On Tuesday, during an unabashedly "America First" speech, he said Iranian leaders "sow chaos, death and destruction" and "spread mayhem across the Middle East and far beyond." His national security adviser, John Bolton, warned there would be "hell to pay" if Tehran crossed the U.S., its allies or their partners.
Iranian President Hassan Rouhani responded by accusing the Trump administration of violating the rules of international law and "state obligations" by withdrawing from the 2015 nuclear deal that Iran signed with the U.S. and five other major powers.
Rouhani is almost certain not to attend the Security Council meeting that will test Mr. Trump's ability to maintain diplomatic decorum and interact with representatives of rival nations.
Mr. Trump's Tuesday speech drew headshakes and even mocking laughter from his audience of fellow world leaders.
"The U.S. will not tell you how to live and work or worship," he said as he unapologetically promoted his "America First" agenda. "We only ask that you honor our sovereignty in return."
Speaking in glowing terms, Mr. Trump approached his address to the world body as something of an annual report to the world on his country's progress since his inauguration. He showcased strong economic numbers, declared that the U.S. military is "more powerful than it has ever been before" and crowed that in "less than two years, my administration has accomplished more than almost any administration in the history of our country."

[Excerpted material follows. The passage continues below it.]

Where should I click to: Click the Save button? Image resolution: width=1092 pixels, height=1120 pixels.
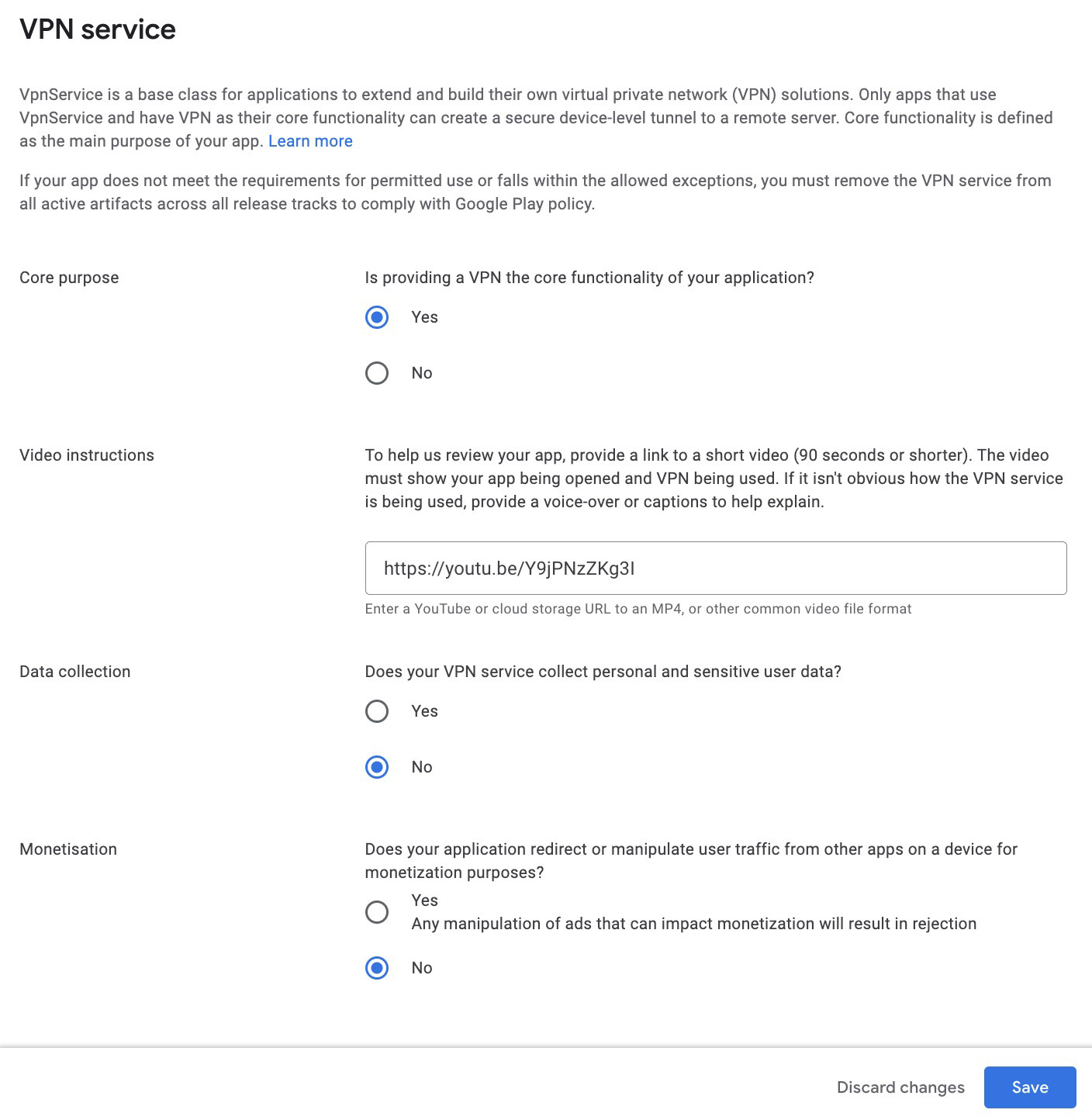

Just sentences into the president's remarks, the audience began to chuckle and some leaders broke into outright laughter, suggesting the one-time reality television star's puffery is as familiar abroad as it is at home. Mr. Trump appeared briefly flustered, then smiled and said it was not the reaction he expected "but that's all right."
Later, the president scolded Germany for relying on Russian fossil fuels.
"Germany will become totally dependent on Russian energy if it does not immediately change course," Mr. Trump said. "Here in the Western hemisphere we are committed to maintaining our independence from the encroachment of expansionist foreign powers."
Even as he took a swipe at them, German diplomats were seen laughing in the audience.
Later he brushed off the episode, telling reporters, "Oh it was great. Well, that was meant to get some laughter, so it was great."
The leaders' spontaneous response to Mr. Trump's address only reinforced the American president's isolation among allies and foes alike, as his nationalistic policies have created rifts with erstwhile partners and cast doubt in some circles about the reliability of American commitments around the world.
The Security Council is populated by five permanent members - the U.S., China, Russia, Britain and France - and 10 other member states, who occupy a council seat for two-year terms. Iran isn't among them.
Business will continue Wednesday at the General Assembly, where for a second day, 193 U.N. members take turns to speak out on pressing world issues and their national priorities in world affairs.
Among those tentatively scheduled to speak are the leaders of Panama, Iraq, Colombia, Afghanistan and Cuba.
One-hundred-thirty-three 133 world leaders have signed up to attend this year's assembly session, which ends Oct. 1, a significant increase from the 114 leaders last year.
However, America's go-it-alone attitude and growing divisions among key world powers risk eroding the U.N.'s ability to bring positive change in global affairs and end conflicts in Syria, Yemen, and elsewhere.